Я рад, что представил наконец своих героев читателю. Очень важно, чтобы он знал, какие чувства владеют их сердцами, ведь всем им придется сыграть свою роль в необыкновенной драме, назревающей во мраке, который окутывает форт Геркулес. Впрочем, я еще ничего не сказал о старом Бобе и князе Галиче, но не сомневайтесь — придет и их черед. Дело в том, что я принял за правило при описании столь сложного и важного происшествия описывать предметы и людей лишь по мере их появления в ходе событий. Таким образом, читатель испытает все терзания, которые пережили мы, переходя от беспокойства к спокойствию, от тайны к ясности, от непонимания к очевидности. Тем лучше, если в уме читателя блеснет луч разгадки раньше, чем он блеснул для меня. Так как в его распоряжении будет ни больше ни меньше сведений, чем было у нас, он может гордиться умом, достойным самого Рультабия.
Обед подошел к концу, а наш юный друг так и не вернулся. Мы встали из-за стола, не поделившись друг с другом своими сокровенными мыслями, которые были очень тревожны. Матильда, выйдя из Волчицы, тотчас отправилась в моем сопровождении на поиски Рультабия. Дарзак и Эдит последовали за нами. Станжерсон же попрощался и ушел к себе.
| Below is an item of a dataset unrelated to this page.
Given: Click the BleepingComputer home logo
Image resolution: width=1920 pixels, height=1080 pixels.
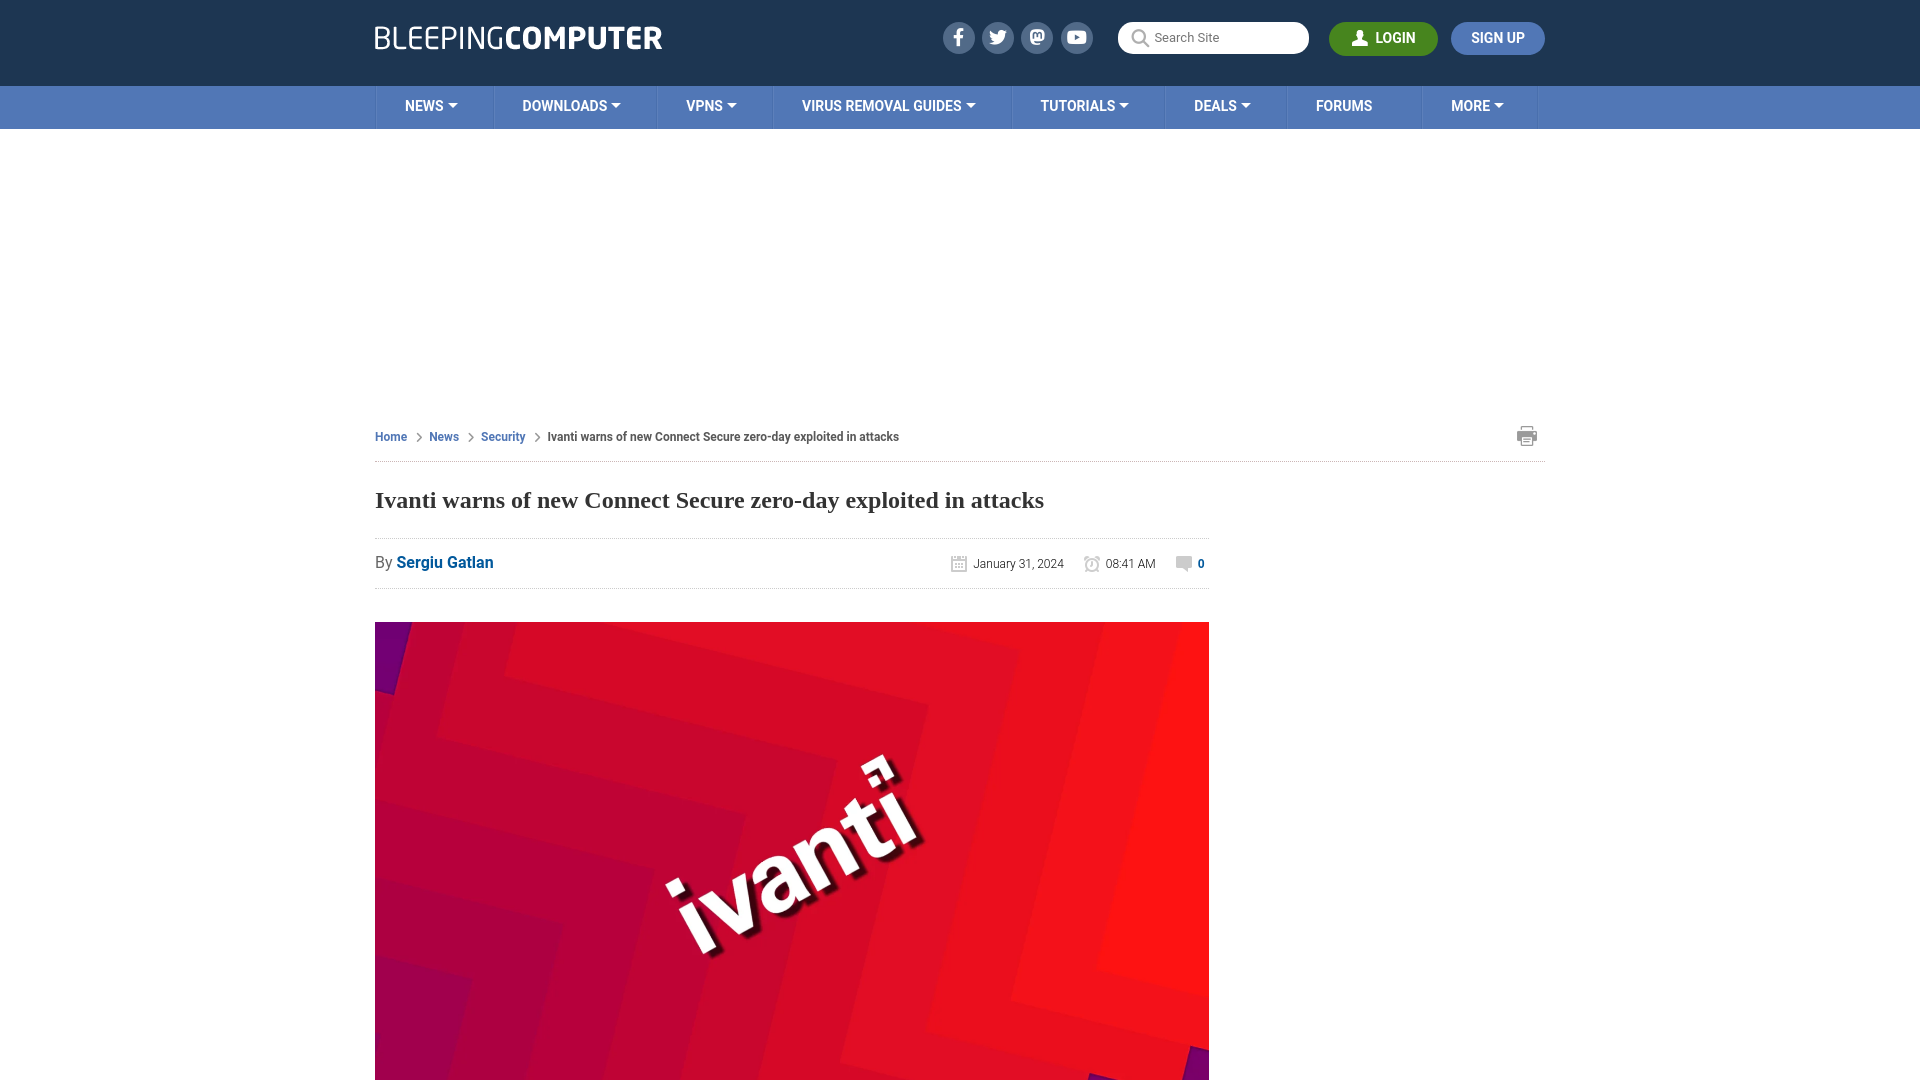Looking at the screenshot, I should [x=517, y=37].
Артур Ранс, исчезнувший на несколько минут, догнал нас, когда мы вступали под своды главных ворот. Ночь была светлая. Несмотря на это, фонари горели под сводами ворот, содрогавшихся под тяжелыми и глухими ударами. Мы услышали голос Рультабия, ободрявшего тех, кто был с ним. «Ну, еще раз! Нужно приналечь!» — командовал он, и за его словами слышалось учащенное дыхание людей, напрягавших все свои силы. Наконец, страшный грохот наполнил собой своды — в первый раз за сто лет соединились две створки громадных ворот.
Госпожа Эдит была очень удивлена этим распоряжением Рультабия и спросила, куда делась решетка, заменявшая до сих пор ворота. Но Артур Ранс схватил ее за руку, и она поняла, что ей лучше замолчать, однако не преминула пробормотать: «Правда, можно подумать, будто нам предстоит выдержать осаду». Но Рультабий уже увлек нас всех во двор и со смехом объявил, что всякий, кто пожелает сегодня прогуляться по городу, должен будет отказаться от этого намерения, так как он уже отдал необходимые распоряжения и никто не может больше ни войти, ни выйти из замка. Папаша Жак, прибавил он все в том же шутливом тоне, получил в этом смысле самые строгие указания, а каждый знал, что подкупить этого старого слугу невозможно. Таким образом, я узнал, что папаша Жак, которого я знал еще в Гландье, последовал за профессором Станжерсоном в качестве его лакея. Накануне он спал в небольшой комнате Волчицы рядом со спальней своего господина, но Рультабий все поменял, и папаша Жак занял место привратника у башни А.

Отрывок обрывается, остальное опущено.